Last year’s fire victims offer a shoulder at disaster recovery center

Colorado Springs Gazette

When Suzanne and Breck Swanson turned on the television on Wednesday, they watched their retirement home on Vessey Road explode in flames.
With it went Suzanne’s sense of control, and all ideas of what to do next. But the next day at the El Paso County Disaster Assistance Center, she regained some confidence from an unexpected source – a group of people who lost their homes during the Waldo Canyon fire.
Steve Price, who lost his home last summer, sat with the Swansons and walked through the saga of settling insurance claims for homes lost in a wildfire. Suzanne arrived at the center feeling “shaky inside still,” she said, as she was led through a maze of services offered by the Red Cross and other organizations.
Many groups, including counselors from AspenPointe, had done this before, when last summer’s Waldo Canyon fire prompted the opening of the same center, followed by 11 months of counseling, rebuilding, and lessons learned.
But to the Swansons and nearly 100 other families who flooded into the center on Thursday, this was all new. And Steve Price was living proof that it was all going to be ok, eventually.
“I feel like we’re in control,” Suzanne said. “I can take control and go.”
The Swansons evacuated to a relative’s house, which was then put under voluntary evacuation. Rather than sit, and wait and wonder, they can start putting together the exhaustive list of lost household items that some Waldo Canyon survivors have yet to complete a year later.
Overlapping disaster recovery
The recovery from the Waldo Canyon fire is ongoing, while the full-fledged recovery from the Black Forest fire, which has surpassed the Waldo Canyon fire in home losses and the number of evacuees, has yet to begin.
Many homeowners waiting for assistance at the center, off Garden of the Gods Road, had yet to learn the fate of their homes. They chatted with neighbors, recounting tales of evacuations. Some held their dogs in their arms. One man waited for help and rifled through a bag of toiletries and medications.
Four Waldo Canyon fire survivors, who met during the ensuing months while grappling with grief or insurance, were at the center. Chris Carlson, who lost her home last summer, offered emotional advice and guidance; as a member of the Waldo Women support group, she is hoping to start a similar group in Black Forest. Kerri Olivier, whose home survived but was heavily smoke damaged, manned a table for United Policyholders, non-profit insurance advocacy group. And Karla Heard-Price, Price’s wife, offered insurance guidance to a homeowner who didn’t know if her home had survived. When she finished, Heard-Price hugged the woman, gave her a card, and told her not to be stranger.

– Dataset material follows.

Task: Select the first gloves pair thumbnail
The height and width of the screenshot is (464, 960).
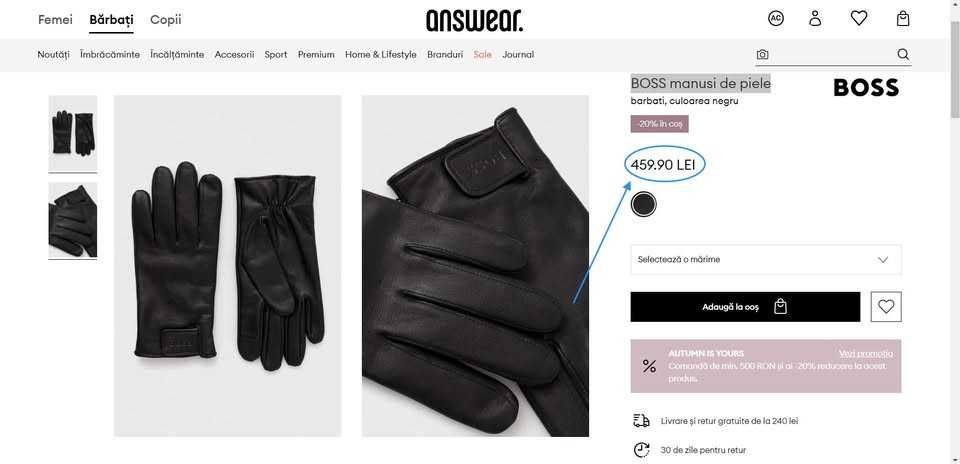Action: click(x=73, y=133)
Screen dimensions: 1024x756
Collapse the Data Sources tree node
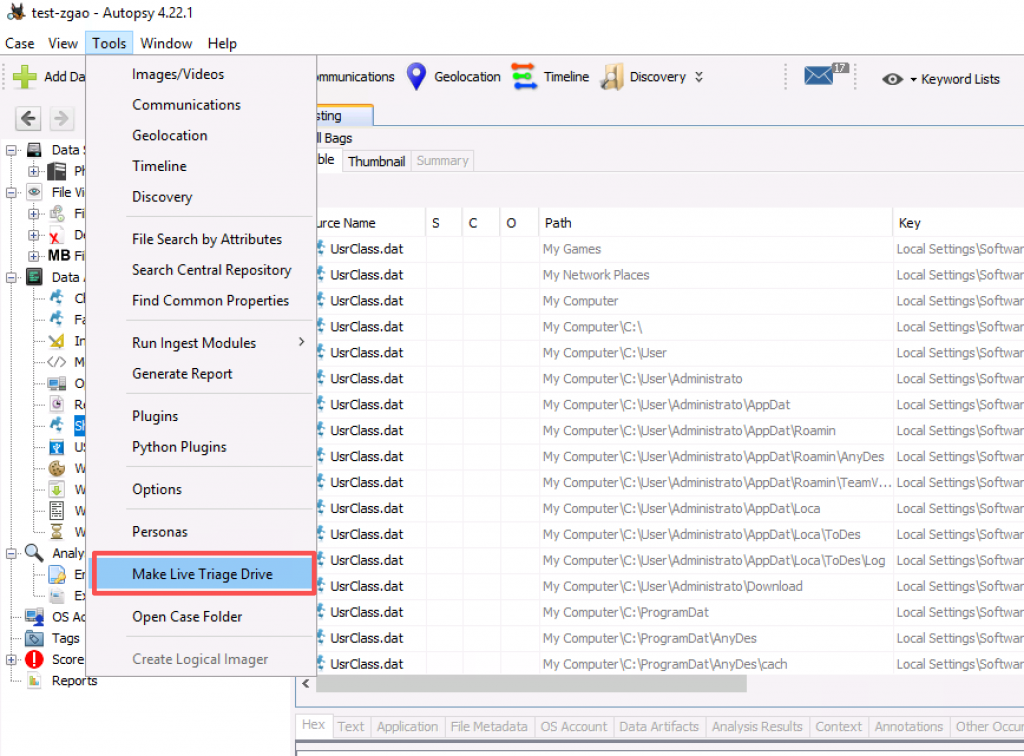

As of noon, about 73 families had come through the center, and were processed by a system created during the Waldo Canyon fire, said El Paso County Commissioner Peggy Littleton. The center will be open from 8 a.m. to 6 p.m. on weekdays for as long as necessary; it will also be open this Saturday and Sunday, Littleton said.
A few Black Forest residents stopped at the AspenPointe crisis counseling table to chat. Jeremy Oshiem and Rebecca Yount, both wearing badges that read “Waldo Canyon Support Team,” greeted them with familiar smiles – they had both done this before. Oshiem and Yount spent the past 10 months helping Waldo Canyon survivors work through the aftermath of that fire, which burned 347 homes and killed two people.

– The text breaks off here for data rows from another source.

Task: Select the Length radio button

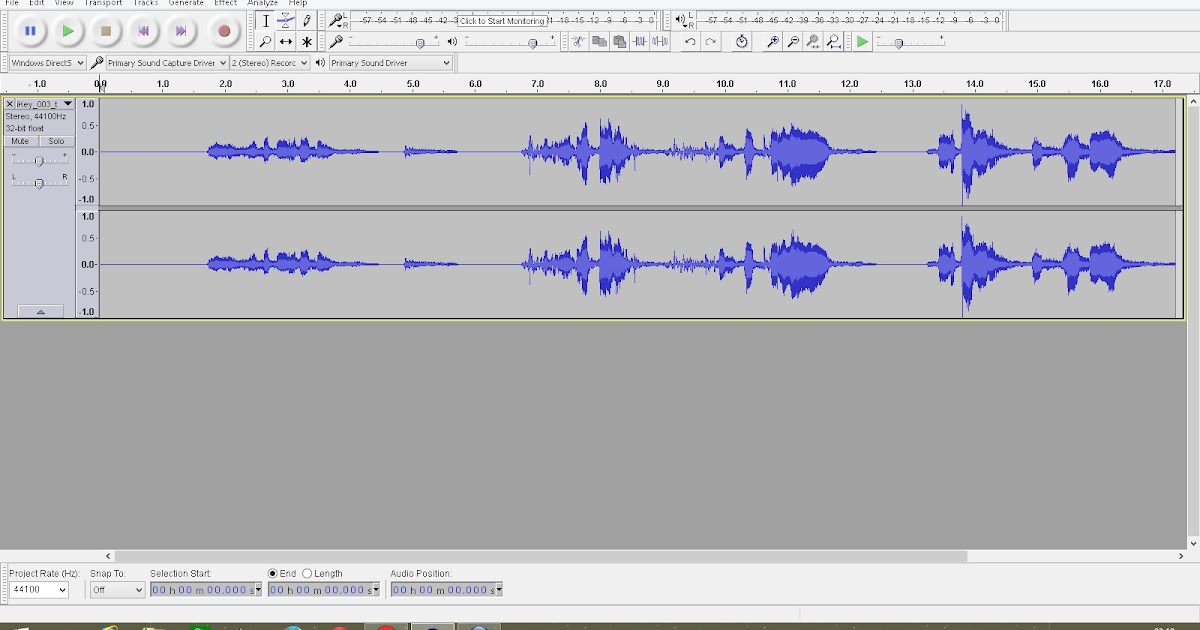Action: (x=310, y=573)
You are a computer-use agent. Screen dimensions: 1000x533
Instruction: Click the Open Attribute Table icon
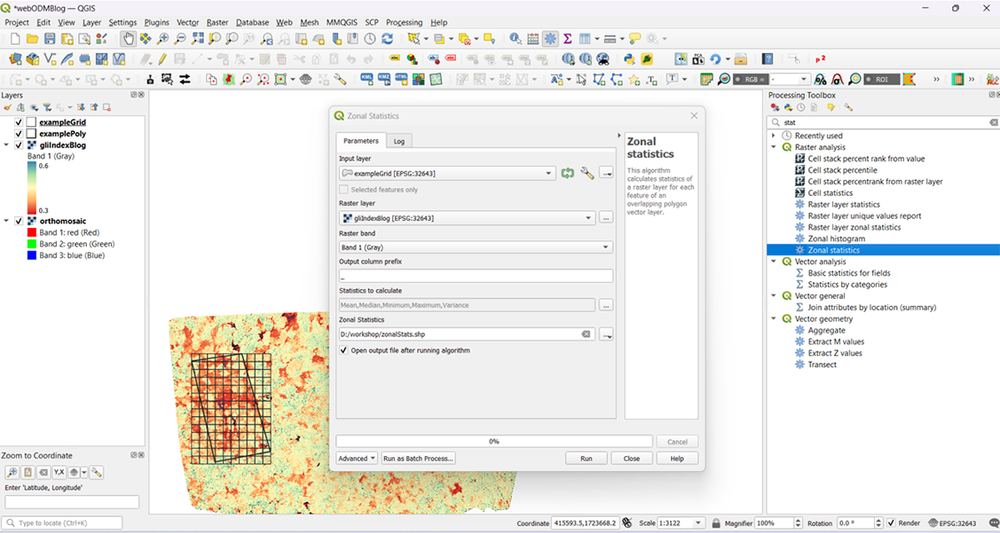coord(533,39)
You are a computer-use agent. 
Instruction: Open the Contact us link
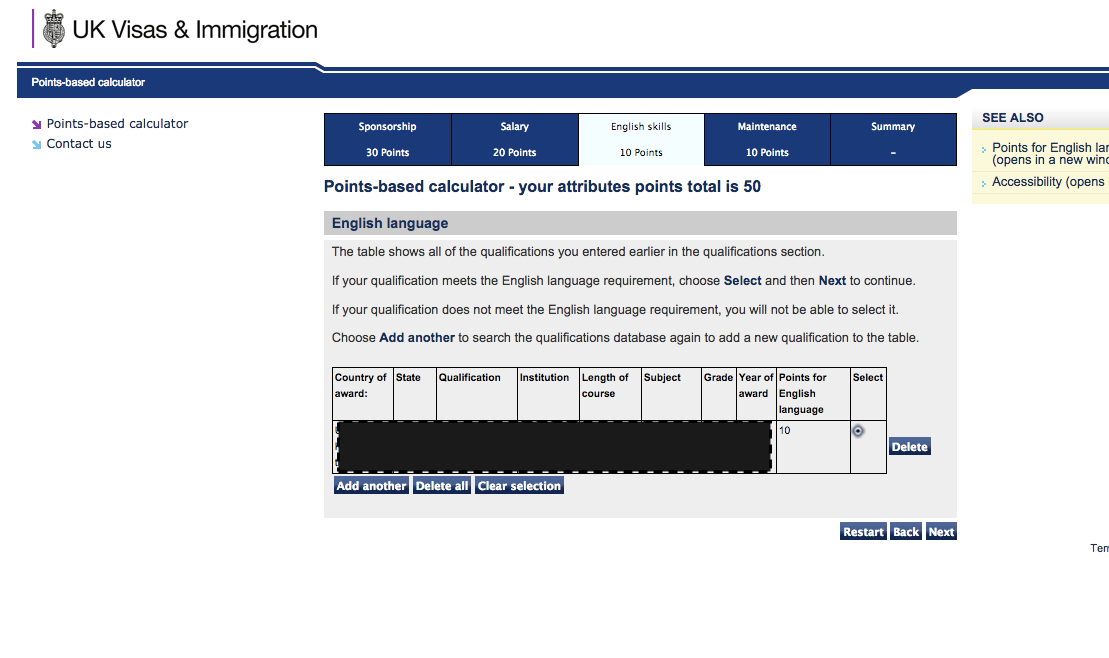pos(79,144)
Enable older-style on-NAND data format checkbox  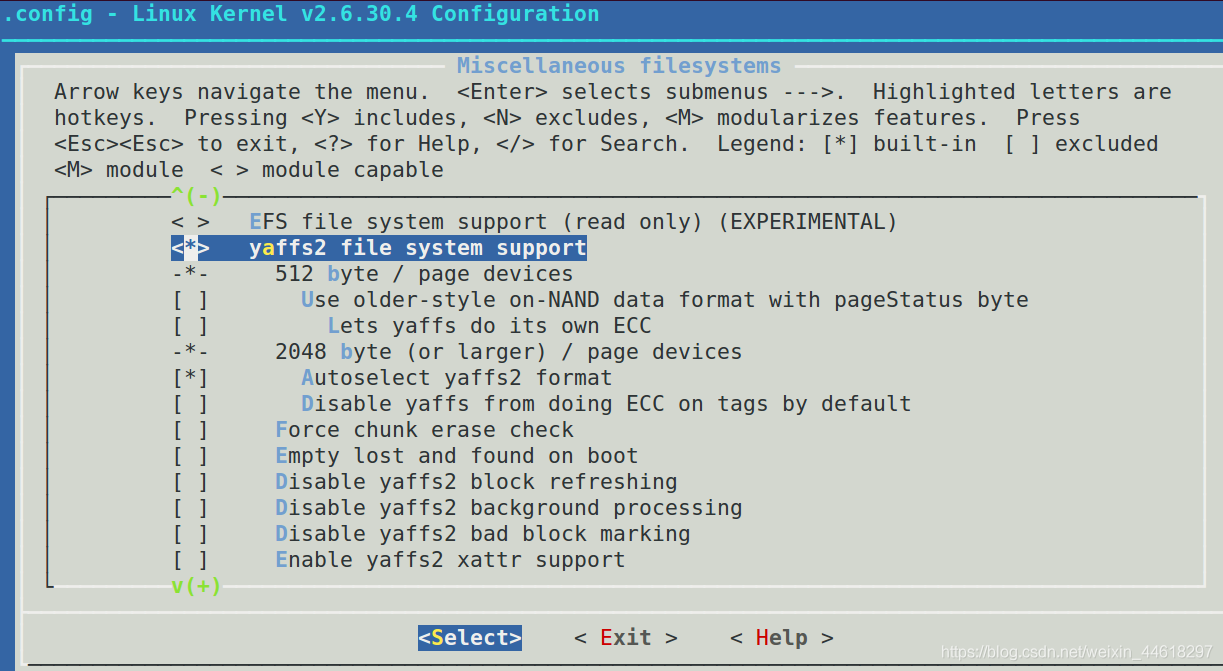coord(190,300)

“We all have emotions,” Yount said. “Whether people realize it or not, they are going to feel those at different times.”
On Thursday, Yount noticed a roll-reversal trend – several Black Forest residents had evacuated to Mountain Shadows, to stay with friends who had evacuated to their homes last summer. One man went up to Woodland Park to stay with a friend who he had hosted when the town was evacuated last summer, Yount said.
The AspenPointe team’s FEMA grant will run out at the end of July, Yount said. Whether or not it will get more money for Black Forest fire counseling remains to be seen.
One day at a time
A month down the road is too far ahead for the Swansons, who are trying to make it through the week.

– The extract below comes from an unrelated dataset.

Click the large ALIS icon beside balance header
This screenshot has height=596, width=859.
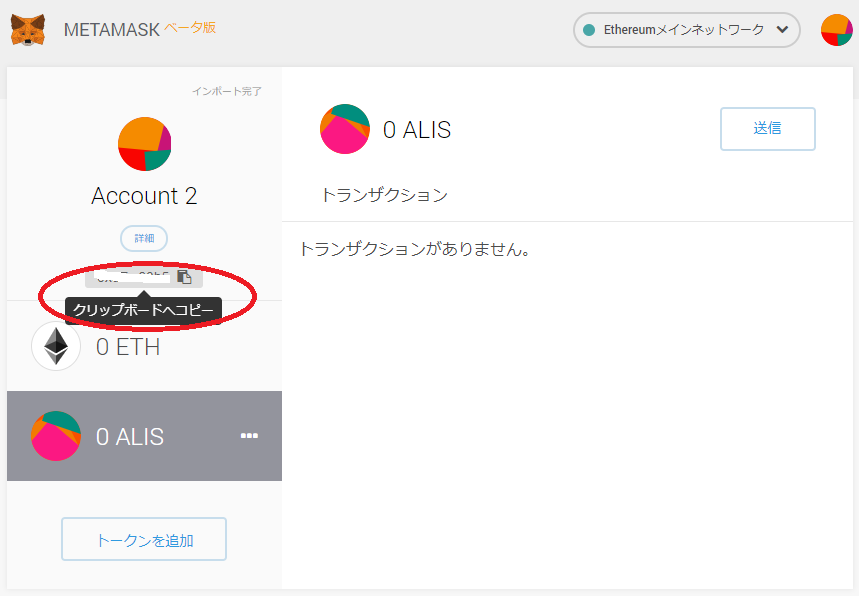(x=345, y=129)
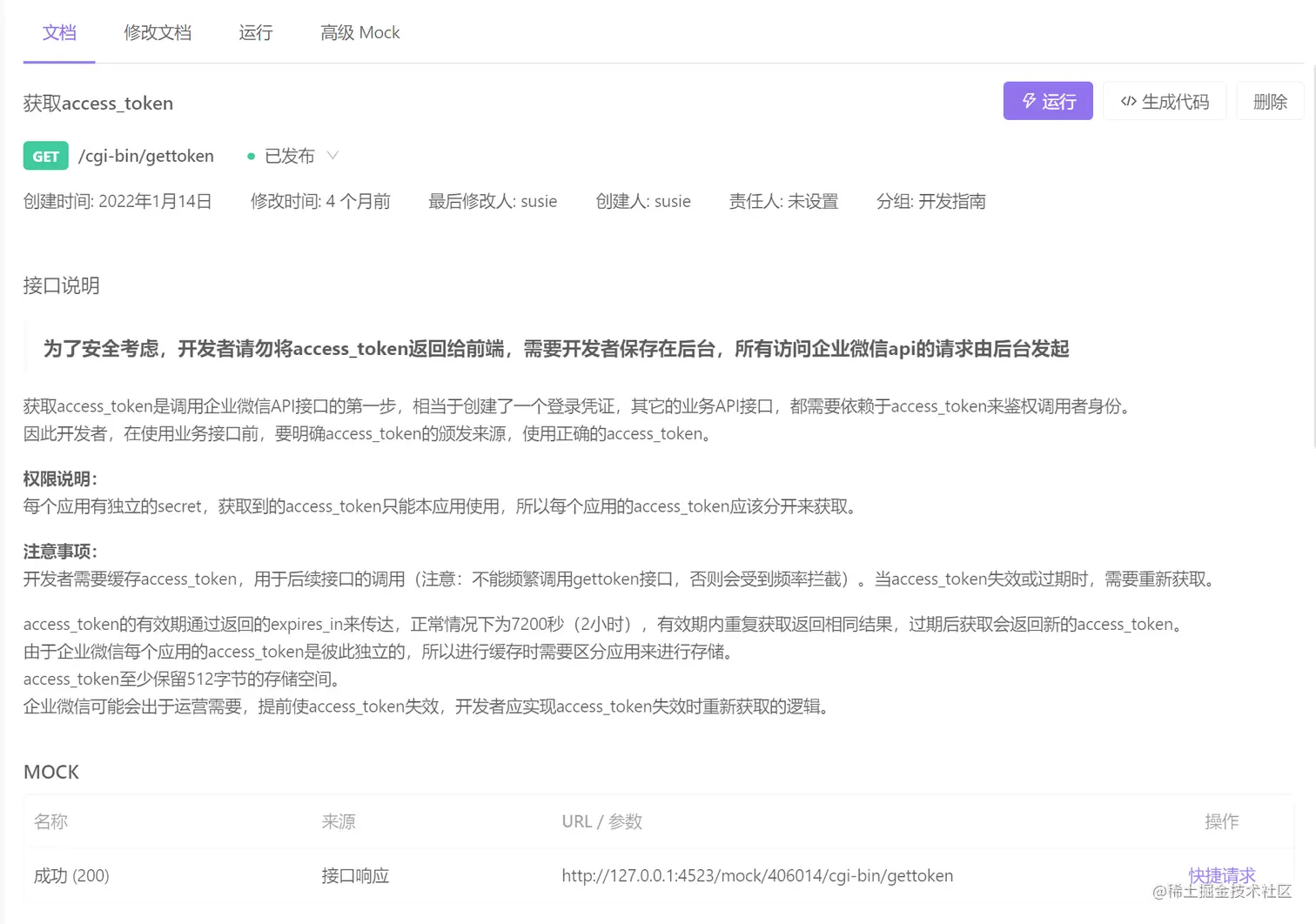
Task: Switch to the 修改文档 tab
Action: [x=157, y=32]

They managed to joke about evacuating their home on Tuesday – Suzanne raced across meadows and plowed through barbed wire fences to get back home, after deputies turned her away at roads. Together they loaded up belongings – videos, important documents and photos. Suzanne had to leave her beloved book collection behind, otherwise it would have filled up their entire car, she said.
The couple moved into their home at 6030 Vessey Road four years ago. It was their retirement home – “more of a fixer-uper,” Breck said – and they hoped it would be the last home they’d ever buy.
They can both laugh at the irony. But they think of their home – their picnic table, their greenhouse, their new garden, their slash-piles they forgot to remove – in present tense.
“We have one cherry growing in our brand new cherry tree,” Suzanne said. “Or, had.”